I think the buffer should've been fine to use. I suspect the flowOn that Kable used internally was stalling the trySendBlocking even before your buffer had any affect.

Hopefully w/o the internal flowOn (i.e. the SNAPSHOT) then the flow will operate as expected (and work w/ or w/o the buffer). 🤞

trying out that snapshot and putting it out in our next release assuming it integrates fine for me

Assuming you were already on 0.23.0, then it should be a drop-in replacement w/o needing any code changes on your side.


Keep us posted. Thanks!

Hey @twyatt , I'm working with Matt on this and trying to get the snapshot you mentioned above going, but I'm failing to resolve that snapshot build. Is there a chance it might have been deleted? Thanks!

The snapshot index appears to still have it: https://oss.sonatype.org/content/repositories/snapshots/com/juul/kable/core/0.23.0-issue-485-1-SNAPSHOT/

Are you sure you added the snapshot repository?

repositories {
    maven("https://oss.sonatype.org/content/repositories/snapshots")
}

I can republish the snapshot if needed; let me know.

The snapshot index appears to still have it: https://oss.sonatype.org/content/repositories/snapshots/com/juul/kable/core/0.23.0-issue-485-1-SNAPSHOT/

Are you sure you added the snapshot repository?

repositories {
    maven("https://oss.sonatype.org/content/repositories/snapshots")
}

Yeah, I had--I'm not sure why, but I had to blow away a couple caches, and now it works. Thanks for the quick response!

@twyatt -- Did the changes you made for this issue make it into 0.24.0?

@twyatt -- Did the changes you made for this issue make it into 0.24.0?

@twyatt -- nevermind, I see that it isn't in 0.24.0.
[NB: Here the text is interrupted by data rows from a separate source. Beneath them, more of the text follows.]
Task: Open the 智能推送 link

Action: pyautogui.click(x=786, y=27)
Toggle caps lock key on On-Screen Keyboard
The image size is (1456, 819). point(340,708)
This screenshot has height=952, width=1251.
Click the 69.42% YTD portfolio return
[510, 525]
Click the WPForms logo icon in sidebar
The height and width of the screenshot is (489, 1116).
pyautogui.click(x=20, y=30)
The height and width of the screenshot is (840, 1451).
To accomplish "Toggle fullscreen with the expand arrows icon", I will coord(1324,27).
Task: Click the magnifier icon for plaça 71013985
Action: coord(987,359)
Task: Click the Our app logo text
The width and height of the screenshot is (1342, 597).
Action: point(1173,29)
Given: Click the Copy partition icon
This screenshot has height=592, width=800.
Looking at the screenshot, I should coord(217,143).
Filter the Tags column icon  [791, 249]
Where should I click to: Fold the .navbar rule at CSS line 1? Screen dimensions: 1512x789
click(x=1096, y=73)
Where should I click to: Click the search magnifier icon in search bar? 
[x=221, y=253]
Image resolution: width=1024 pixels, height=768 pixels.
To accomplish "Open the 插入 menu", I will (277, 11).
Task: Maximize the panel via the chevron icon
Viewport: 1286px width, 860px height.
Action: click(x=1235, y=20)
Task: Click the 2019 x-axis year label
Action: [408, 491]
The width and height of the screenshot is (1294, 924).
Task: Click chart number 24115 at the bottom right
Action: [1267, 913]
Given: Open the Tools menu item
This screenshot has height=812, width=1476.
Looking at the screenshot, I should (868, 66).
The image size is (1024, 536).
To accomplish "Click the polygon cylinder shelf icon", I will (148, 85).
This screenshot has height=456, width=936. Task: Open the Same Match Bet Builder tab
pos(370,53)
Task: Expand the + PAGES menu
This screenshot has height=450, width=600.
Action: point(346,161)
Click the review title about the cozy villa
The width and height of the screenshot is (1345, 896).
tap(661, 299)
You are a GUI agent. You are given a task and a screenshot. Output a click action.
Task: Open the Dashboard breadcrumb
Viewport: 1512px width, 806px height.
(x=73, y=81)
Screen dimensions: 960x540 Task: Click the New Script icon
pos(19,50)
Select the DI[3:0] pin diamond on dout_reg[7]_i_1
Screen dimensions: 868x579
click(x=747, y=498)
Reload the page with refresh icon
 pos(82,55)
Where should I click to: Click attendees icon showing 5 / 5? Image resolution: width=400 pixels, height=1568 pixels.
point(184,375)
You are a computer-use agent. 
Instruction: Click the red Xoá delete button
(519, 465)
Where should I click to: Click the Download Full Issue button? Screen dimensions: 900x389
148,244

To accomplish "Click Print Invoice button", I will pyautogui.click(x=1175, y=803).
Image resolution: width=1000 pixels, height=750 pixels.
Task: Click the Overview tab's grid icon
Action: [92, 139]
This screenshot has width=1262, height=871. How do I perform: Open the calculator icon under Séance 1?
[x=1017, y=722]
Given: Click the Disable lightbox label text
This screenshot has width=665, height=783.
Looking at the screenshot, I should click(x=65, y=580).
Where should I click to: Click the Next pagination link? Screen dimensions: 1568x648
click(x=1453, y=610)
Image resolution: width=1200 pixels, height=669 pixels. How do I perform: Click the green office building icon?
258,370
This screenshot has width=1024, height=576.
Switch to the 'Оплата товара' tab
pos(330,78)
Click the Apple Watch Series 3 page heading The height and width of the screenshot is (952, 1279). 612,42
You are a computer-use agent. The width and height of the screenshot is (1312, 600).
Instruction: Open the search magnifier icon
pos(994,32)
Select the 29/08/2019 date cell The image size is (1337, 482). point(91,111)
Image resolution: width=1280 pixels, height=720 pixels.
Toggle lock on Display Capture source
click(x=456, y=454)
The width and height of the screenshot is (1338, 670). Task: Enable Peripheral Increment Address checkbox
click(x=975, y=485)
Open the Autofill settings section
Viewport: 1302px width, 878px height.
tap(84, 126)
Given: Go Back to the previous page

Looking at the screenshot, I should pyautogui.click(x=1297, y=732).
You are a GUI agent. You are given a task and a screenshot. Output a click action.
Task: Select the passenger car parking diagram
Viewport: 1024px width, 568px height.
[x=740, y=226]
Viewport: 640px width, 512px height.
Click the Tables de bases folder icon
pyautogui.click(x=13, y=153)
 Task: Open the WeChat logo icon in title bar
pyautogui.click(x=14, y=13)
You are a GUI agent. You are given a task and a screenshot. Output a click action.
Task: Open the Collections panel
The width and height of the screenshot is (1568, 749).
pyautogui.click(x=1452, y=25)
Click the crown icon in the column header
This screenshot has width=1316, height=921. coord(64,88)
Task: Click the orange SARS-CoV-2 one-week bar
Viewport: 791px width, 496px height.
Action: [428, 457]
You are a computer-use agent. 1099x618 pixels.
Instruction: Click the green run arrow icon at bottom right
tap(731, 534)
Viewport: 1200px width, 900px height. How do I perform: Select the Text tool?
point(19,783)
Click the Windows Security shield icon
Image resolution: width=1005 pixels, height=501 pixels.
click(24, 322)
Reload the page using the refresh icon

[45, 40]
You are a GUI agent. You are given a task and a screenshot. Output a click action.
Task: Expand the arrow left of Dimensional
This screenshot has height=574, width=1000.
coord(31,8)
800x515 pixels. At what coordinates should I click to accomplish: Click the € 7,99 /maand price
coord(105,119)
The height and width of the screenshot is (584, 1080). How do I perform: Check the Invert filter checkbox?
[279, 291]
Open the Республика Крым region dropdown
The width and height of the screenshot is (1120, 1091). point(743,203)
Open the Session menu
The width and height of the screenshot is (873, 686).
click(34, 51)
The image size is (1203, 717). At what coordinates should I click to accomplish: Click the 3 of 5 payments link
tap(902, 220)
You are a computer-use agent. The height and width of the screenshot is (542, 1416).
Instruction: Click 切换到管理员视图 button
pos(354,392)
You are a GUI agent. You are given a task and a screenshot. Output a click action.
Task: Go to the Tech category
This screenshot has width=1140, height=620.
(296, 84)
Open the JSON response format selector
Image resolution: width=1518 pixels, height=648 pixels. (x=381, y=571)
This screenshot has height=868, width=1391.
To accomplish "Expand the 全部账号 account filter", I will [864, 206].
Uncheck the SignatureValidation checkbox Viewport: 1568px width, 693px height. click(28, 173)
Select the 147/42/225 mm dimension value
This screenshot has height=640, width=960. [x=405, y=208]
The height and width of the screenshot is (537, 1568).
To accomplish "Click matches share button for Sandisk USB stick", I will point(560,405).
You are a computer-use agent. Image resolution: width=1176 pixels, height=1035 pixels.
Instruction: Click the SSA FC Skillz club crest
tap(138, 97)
@miwright2 I'm waiting for a report back that it resolved the issue before cutting a release with that change. As it does have an impact on library consumers, so I wanted to be sure that was the actual cause/fix for the problem.

@twyatt -- sure thing -- we are about to release using that snapshot. I will let you know how it goes. I just wanted to make sure that it didn't already make it into a release.

@twyatt -- this fix looks good for us as far as the ANR. With that snapshot build, I'm getting several reports of this crash:

Fatal Exception: java.lang.NullPointerException: characteristic.value must not be null
       at com.juul.kable.gatt.Callback.onCharacteristicRead(Callback.kt:144)
       at android.bluetooth.BluetoothGatt$1$6.run(BluetoothGatt.java:405)
       at android.os.Handler.handleCallback(Handler.java:938)
       at android.os.Handler.dispatchMessage(Handler.java:99)
       at android.os.Looper.loopOnce(Looper.java:201)
       at android.os.Looper.loop(Looper.java:288)
       at android.os.HandlerThread.run(HandlerThread.java:67)

Do you know when the next release might be available that will have the the fix for this merged in?

Thanks for verifying the ANR fix!

I'll cut a release shortly after #537 has the necessary approvals and is merged. UPDATE: It has been released.

As for the NullPointerException you're seeing, let's track that in #540.

@miwright2 ANR fix was included in 0.25.0 release.